What you should do: Find every line of the records that has "computer" and return it.

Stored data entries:

◇ ◇ ◇ ◇

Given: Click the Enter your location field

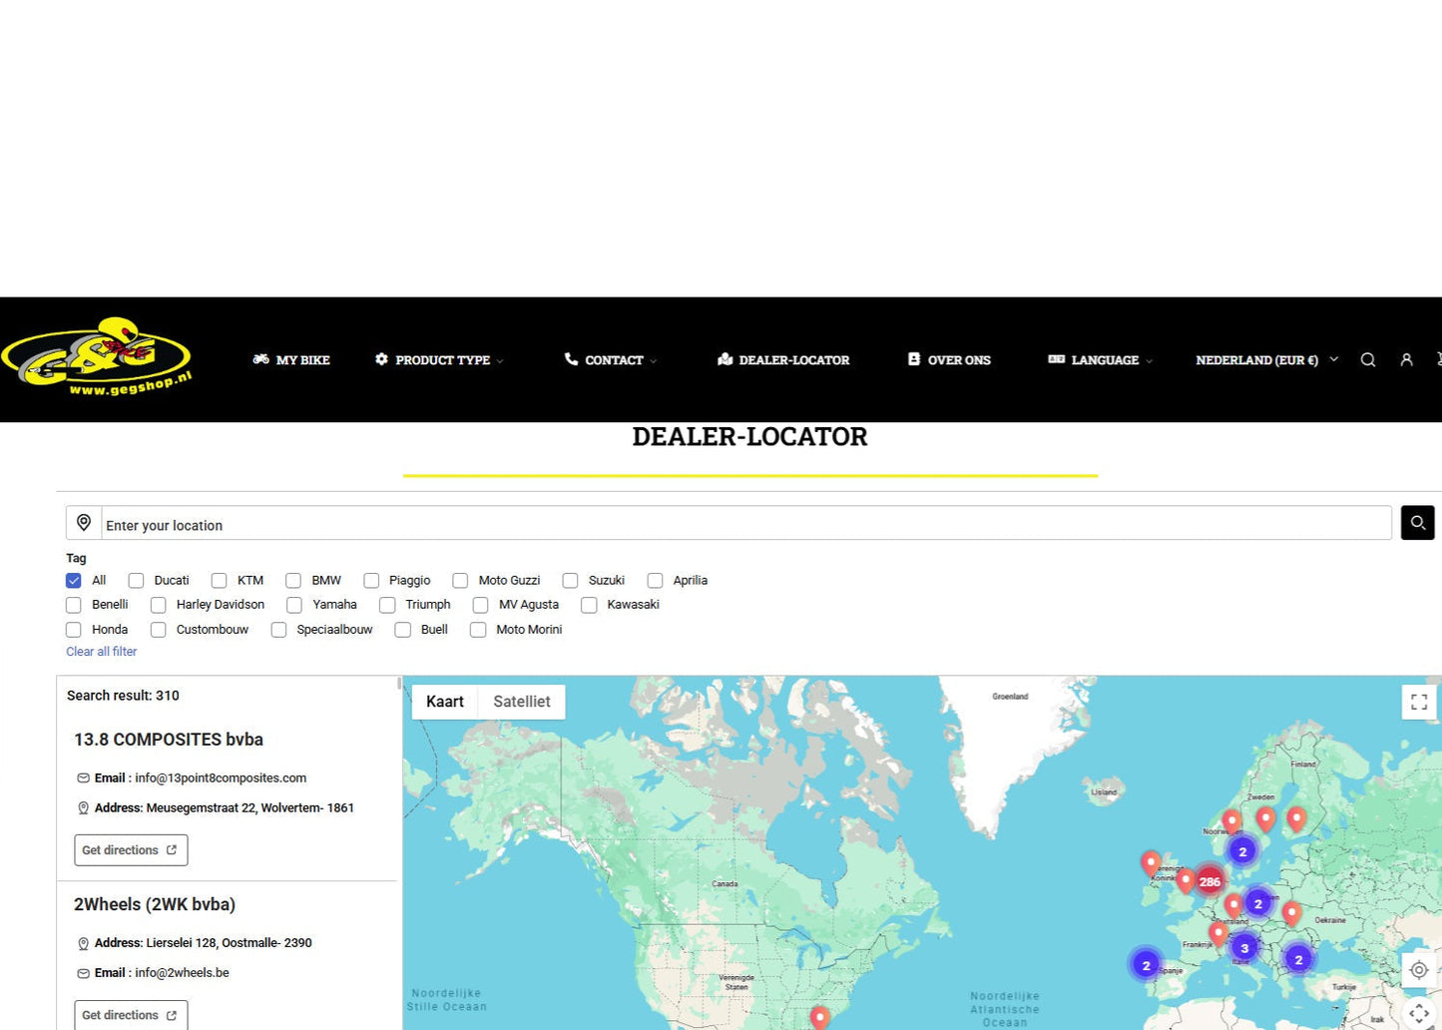Looking at the screenshot, I should 745,525.
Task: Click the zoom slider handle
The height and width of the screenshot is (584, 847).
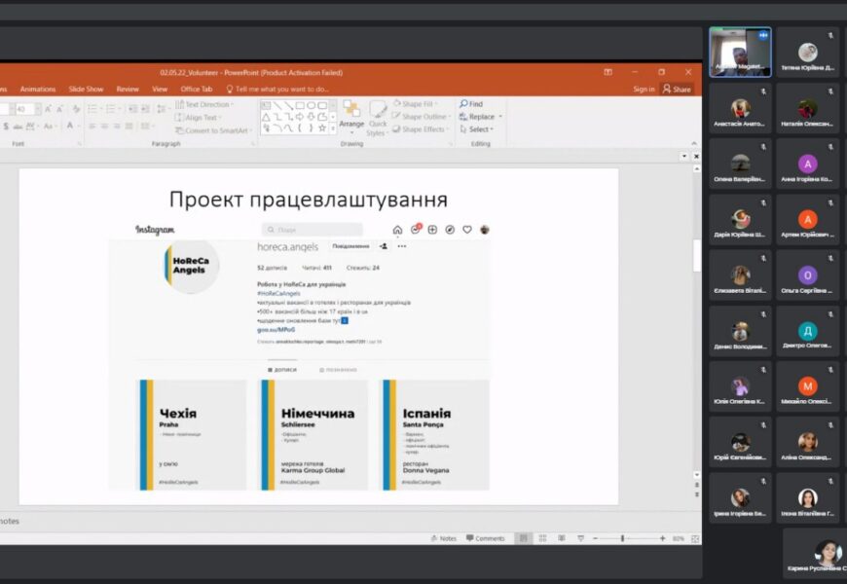Action: tap(622, 538)
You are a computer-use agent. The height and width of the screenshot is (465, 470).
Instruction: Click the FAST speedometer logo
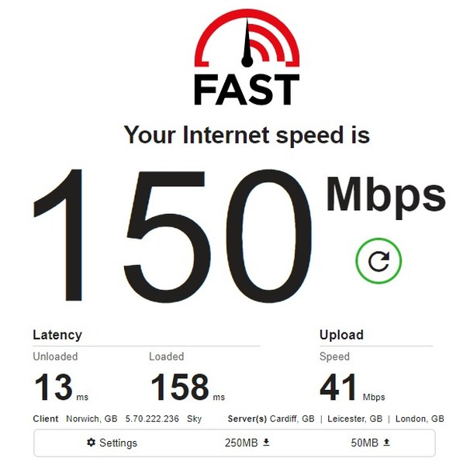pos(247,57)
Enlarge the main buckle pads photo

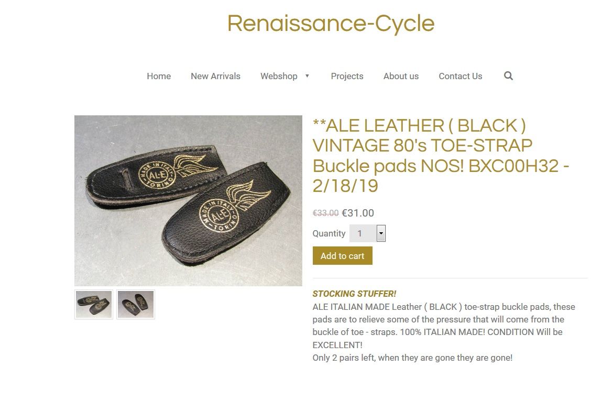(x=188, y=200)
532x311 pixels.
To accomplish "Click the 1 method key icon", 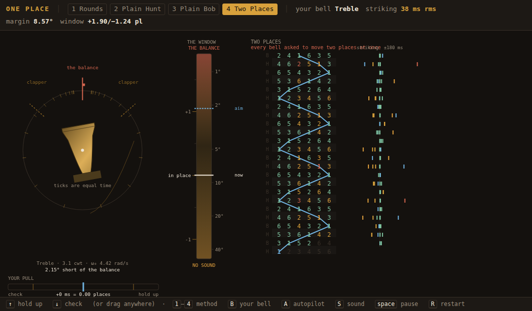I will click(177, 304).
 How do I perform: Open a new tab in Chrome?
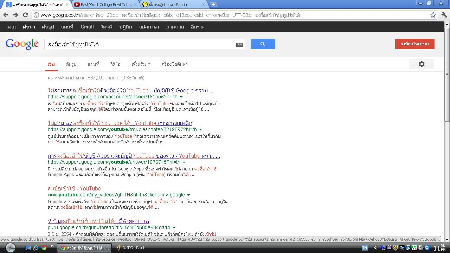coord(213,5)
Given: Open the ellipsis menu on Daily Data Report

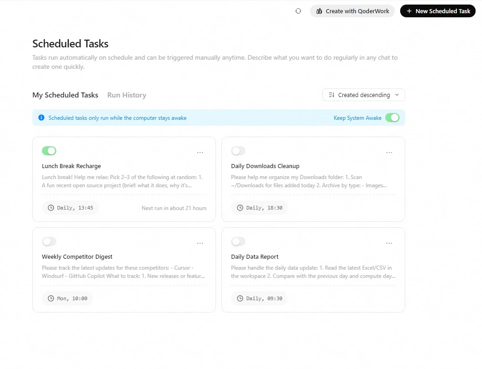Looking at the screenshot, I should pyautogui.click(x=389, y=243).
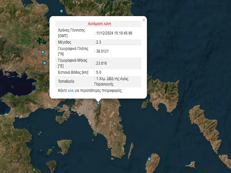The height and width of the screenshot is (173, 231).
Task: Click the earthquake marker at the bottom-left map edge
Action: coord(34,170)
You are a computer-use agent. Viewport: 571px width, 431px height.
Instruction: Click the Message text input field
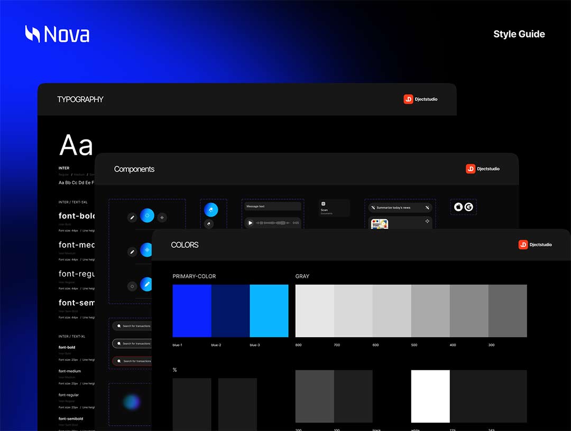[272, 207]
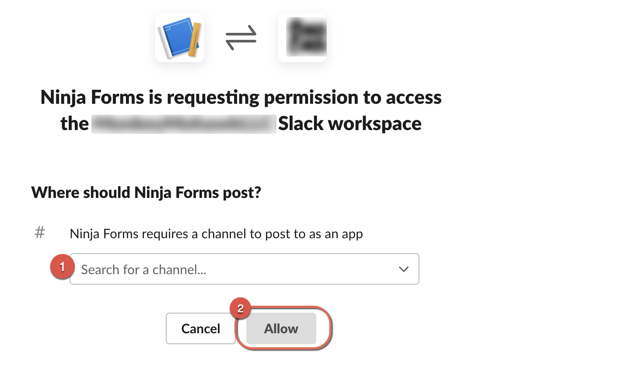Viewport: 622px width, 374px height.
Task: Click the hash channel symbol
Action: click(40, 232)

◇ ◇ ◇ ◇

Task answer:
You are a computer-use agent. The height and width of the screenshot is (465, 470).
You are a computer-use agent. Viewport: 571px width, 431px height.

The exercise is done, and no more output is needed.